Reason to doubt how an indictment was reached:

The transcripts of the case reveal that Officer Wilson’s testimony, while unbelievable at times, was not probed by the prosecutors.

Wilson was not faced with cross-examination, which would have probably put some of his statements on the incident as unbelievable or invalid. In the transcript released by Prosecutor McCulloch, Wilson described the incident as follows: “He grabs my gun, says, ‘you are too much of a pussy to shoot me.’ The gun goes down into my hip and at that point I thought I was getting shot. I can feel his fingers try to get inside the trigger guard with my finger and I distinctly remember envisioning a bullet going into my leg. I thought that was the next step.”

It is fair to ask the officer to show against his own body, how Brown could have put his finger near the trigger of Wilson’s gun, as well as how the the gun was forced downward into the Officers hip. But the prosecutor never asked Wilson to demonstrate how Brown’s hand made its way onto his gun.

Dorian Johnson, who was with Mike Brown when he was shot, testified that the officer made initial contact by hitting the two young men with his car door. Johnson said that it was Officer Wilson who assaulted Brown by grabbing him by the neck and neckline of his shirt, pulling him through the window. At that point, there was contact (punches) between the two men. After Officer Wilson had control of Brown’s right arm for some time they struggled with one another, and Wilson got his gun out and threatened to shoot. Before the threat was finished, the gun had gone off, according to Johnson’s testimony.

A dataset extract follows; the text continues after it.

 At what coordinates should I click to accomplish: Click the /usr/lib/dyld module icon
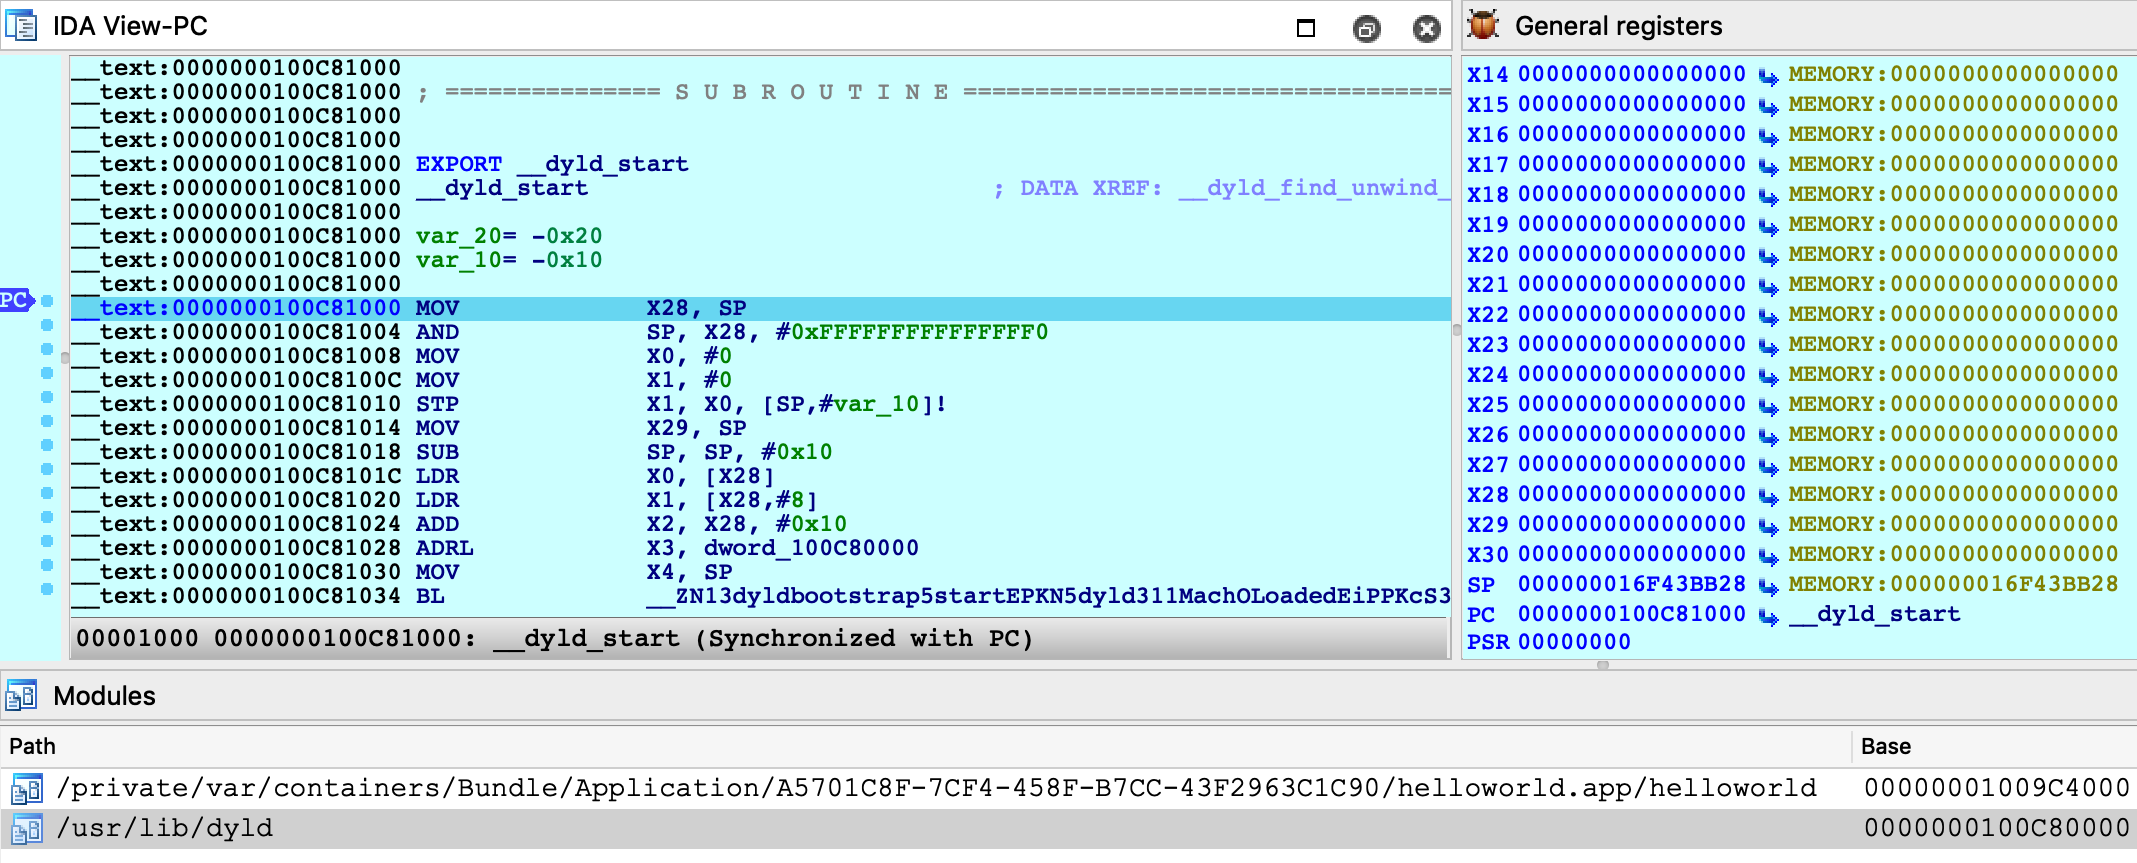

The problem is that the two testimonies follow roughly the same timeline, but the aggressors in each are different; each testimony drastically changes the situation.

Yet Wilson’s statements were not challenged by the prosecutor, whereas Dorian Johnson’s was cross-examined.

Wilson also called Michael Brown a “demon” and said that he “felt like a five-year-old holding onto Hulk Hogan.” The San Francisco Public Defender Jeff Adachi released a public statement on November 26 stating “Wilson’s description of Brown as a ‘demon’ with superhuman strength and unremitting rage, and his description of the neighborhood as ‘hostile,’ illustrate implicit racial bias that taints use-of-force decisions. These biases surely contribute to the fact that African Americans are 21 times more likely to be shot by police than whites in the U.S., but the statement’s racial implications remained unexamined.”

Critics of the grand jury say that the hearing was set up to exonerate Wilson. Notably MSNBC’s Lawrence O’Donnell examines the transcripts from the hearing. He said that the Assistant District Attorney Kathy Alizadeh handed the grand jury a copy of a 1979 Missouri law (on Sept. 16) that was ruled unconstitutional by the Supreme Court just six years later in 1985.

O’Donnell explained, “It is legal to shoot fleeing suspects simply because they are fleeing.” He then says, “The grand jury listened to the officers testimony believing that according to the law Michael Brown did not have to pose any kind of threat to Officer Wilson to justify Officer Wilson shooting him dead.” It wasn’t until later in the trial (Nov. 21) that Ms. Alizadeh corrected her initial testimony.

Prosecutor McCulloch himself holds strong family ties to the St. Louis Police Department, and that poses the question: was it ethical for him to pursue this case?

There are still other questions that remain at large: What narrative of the Michael Brown case is the real one? If the evidence proves that police officers were making rash decisions, do those officers still qualify for defense under acting “objectively reasonable?”

The idea behind police is that they serve and protect, but when the police shoots and kills a civilian, who polices them? The prosecutors; the same people that they [the police] work with hand in hand. After an officer kills a citizen it is the prosecutor’s job to find evidence and present it to a grand jury. Both the criticism and protesting of police departments nationwide is warranted, since civilians who expect the police to serve and protect are being shot and killed by that very department.